**Provided information**

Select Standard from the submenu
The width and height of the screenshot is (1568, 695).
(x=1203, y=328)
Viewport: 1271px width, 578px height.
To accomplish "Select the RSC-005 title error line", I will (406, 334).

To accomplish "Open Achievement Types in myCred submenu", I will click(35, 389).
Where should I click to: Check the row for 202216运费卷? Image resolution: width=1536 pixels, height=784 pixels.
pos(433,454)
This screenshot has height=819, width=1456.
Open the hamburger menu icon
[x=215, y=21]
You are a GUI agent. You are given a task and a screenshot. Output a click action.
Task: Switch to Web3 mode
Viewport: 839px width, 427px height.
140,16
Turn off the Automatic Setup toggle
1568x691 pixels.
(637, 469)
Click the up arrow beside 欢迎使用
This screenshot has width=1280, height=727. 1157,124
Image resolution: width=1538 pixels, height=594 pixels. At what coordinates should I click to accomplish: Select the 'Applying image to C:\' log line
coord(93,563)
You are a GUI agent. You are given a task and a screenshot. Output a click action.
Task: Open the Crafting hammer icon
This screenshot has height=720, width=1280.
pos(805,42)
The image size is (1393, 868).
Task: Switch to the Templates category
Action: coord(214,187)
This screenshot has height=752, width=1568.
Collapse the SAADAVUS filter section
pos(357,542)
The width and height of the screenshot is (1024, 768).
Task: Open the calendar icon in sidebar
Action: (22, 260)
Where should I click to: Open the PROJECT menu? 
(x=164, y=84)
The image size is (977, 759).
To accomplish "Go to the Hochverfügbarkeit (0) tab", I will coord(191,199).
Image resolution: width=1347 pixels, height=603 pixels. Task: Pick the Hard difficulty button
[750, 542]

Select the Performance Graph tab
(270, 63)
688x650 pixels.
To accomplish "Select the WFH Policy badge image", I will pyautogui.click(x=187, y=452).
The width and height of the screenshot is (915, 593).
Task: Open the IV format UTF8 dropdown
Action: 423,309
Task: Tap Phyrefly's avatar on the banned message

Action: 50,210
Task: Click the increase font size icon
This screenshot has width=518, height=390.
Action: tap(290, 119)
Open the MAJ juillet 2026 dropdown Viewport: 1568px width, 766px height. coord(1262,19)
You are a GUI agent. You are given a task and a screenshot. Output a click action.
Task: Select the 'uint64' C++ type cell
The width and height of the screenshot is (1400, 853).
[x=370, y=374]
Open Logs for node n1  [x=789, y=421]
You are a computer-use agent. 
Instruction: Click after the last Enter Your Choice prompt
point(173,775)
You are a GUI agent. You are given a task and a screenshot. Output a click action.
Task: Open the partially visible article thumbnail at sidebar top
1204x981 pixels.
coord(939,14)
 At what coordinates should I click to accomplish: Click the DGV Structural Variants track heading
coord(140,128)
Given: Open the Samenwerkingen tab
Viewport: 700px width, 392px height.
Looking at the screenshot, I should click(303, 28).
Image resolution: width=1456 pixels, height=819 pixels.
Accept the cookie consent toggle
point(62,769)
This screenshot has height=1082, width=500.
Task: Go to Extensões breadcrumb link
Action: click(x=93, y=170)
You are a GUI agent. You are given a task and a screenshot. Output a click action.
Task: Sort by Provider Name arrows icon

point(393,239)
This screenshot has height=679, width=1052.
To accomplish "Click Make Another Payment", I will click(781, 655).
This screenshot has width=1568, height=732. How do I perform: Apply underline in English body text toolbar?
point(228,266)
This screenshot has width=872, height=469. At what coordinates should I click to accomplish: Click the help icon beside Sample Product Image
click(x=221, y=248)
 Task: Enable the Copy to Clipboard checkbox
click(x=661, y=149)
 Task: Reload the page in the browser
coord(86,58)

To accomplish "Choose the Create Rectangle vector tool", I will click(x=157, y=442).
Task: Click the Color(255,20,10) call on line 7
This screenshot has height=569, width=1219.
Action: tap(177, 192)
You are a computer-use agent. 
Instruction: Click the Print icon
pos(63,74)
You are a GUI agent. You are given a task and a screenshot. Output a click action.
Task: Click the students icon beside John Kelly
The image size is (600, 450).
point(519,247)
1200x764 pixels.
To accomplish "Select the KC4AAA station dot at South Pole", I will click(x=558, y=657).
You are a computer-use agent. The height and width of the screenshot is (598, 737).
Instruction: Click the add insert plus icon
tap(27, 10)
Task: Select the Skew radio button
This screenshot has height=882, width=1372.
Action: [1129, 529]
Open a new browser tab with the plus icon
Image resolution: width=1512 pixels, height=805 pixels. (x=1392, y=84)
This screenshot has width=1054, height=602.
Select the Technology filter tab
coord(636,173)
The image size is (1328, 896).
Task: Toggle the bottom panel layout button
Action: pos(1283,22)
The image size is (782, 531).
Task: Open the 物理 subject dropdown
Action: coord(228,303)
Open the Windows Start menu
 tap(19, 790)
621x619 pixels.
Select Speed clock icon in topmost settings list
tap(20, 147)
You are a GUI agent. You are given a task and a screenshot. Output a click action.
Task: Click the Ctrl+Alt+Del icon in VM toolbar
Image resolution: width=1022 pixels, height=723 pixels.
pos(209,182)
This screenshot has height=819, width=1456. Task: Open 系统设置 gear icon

**Job**
Copy the data above without any changes, beginning at the line that contains "1200x764 pixels." and stopping after the final line of the data.

**Exercise output**
1200x764 pixels.
To accomplish "Select the KC4AAA station dot at South Pole", I will click(x=558, y=657).
You are a computer-use agent. The height and width of the screenshot is (598, 737).
Instruction: Click the add insert plus icon
tap(27, 10)
Task: Select the Skew radio button
This screenshot has height=882, width=1372.
Action: [1129, 529]
Open a new browser tab with the plus icon
Image resolution: width=1512 pixels, height=805 pixels. (x=1392, y=84)
This screenshot has width=1054, height=602.
Select the Technology filter tab
coord(636,173)
The image size is (1328, 896).
Task: Toggle the bottom panel layout button
Action: pos(1283,22)
The image size is (782, 531).
Task: Open the 物理 subject dropdown
Action: coord(228,303)
Open the Windows Start menu
 tap(19, 790)
621x619 pixels.
Select Speed clock icon in topmost settings list
tap(20, 147)
You are a GUI agent. You are given a task and a screenshot. Output a click action.
Task: Click the Ctrl+Alt+Del icon in VM toolbar
Image resolution: width=1022 pixels, height=723 pixels.
pos(209,182)
This screenshot has height=819, width=1456. Task: Open 系统设置 gear icon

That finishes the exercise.